- _INFORMATION_:
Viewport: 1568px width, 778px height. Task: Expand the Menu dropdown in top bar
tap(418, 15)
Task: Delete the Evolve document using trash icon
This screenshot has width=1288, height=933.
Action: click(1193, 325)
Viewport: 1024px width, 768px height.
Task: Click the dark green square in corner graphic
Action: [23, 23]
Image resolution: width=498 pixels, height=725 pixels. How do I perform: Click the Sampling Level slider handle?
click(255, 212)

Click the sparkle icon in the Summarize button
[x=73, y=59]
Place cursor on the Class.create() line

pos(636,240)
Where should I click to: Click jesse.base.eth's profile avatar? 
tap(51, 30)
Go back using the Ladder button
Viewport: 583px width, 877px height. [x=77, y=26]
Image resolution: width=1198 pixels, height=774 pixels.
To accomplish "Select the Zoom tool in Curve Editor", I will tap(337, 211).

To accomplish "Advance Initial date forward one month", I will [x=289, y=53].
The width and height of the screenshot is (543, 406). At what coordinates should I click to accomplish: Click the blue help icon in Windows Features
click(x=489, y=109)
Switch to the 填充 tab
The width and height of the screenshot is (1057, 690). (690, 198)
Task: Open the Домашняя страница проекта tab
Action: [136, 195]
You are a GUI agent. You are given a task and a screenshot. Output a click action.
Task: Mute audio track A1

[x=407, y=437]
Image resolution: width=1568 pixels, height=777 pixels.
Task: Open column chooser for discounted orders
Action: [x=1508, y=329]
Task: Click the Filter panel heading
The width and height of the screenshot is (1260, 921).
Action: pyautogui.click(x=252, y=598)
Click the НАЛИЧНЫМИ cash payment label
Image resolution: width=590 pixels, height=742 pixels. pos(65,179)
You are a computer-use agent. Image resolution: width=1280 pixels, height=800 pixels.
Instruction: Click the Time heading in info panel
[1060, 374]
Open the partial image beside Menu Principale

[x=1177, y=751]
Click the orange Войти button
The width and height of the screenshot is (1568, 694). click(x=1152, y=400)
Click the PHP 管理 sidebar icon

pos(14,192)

- _TASK REQUIREMENTS_: Supply only the count of lines above holding "agent".

- _OUTPUT OF THE TASK_: 2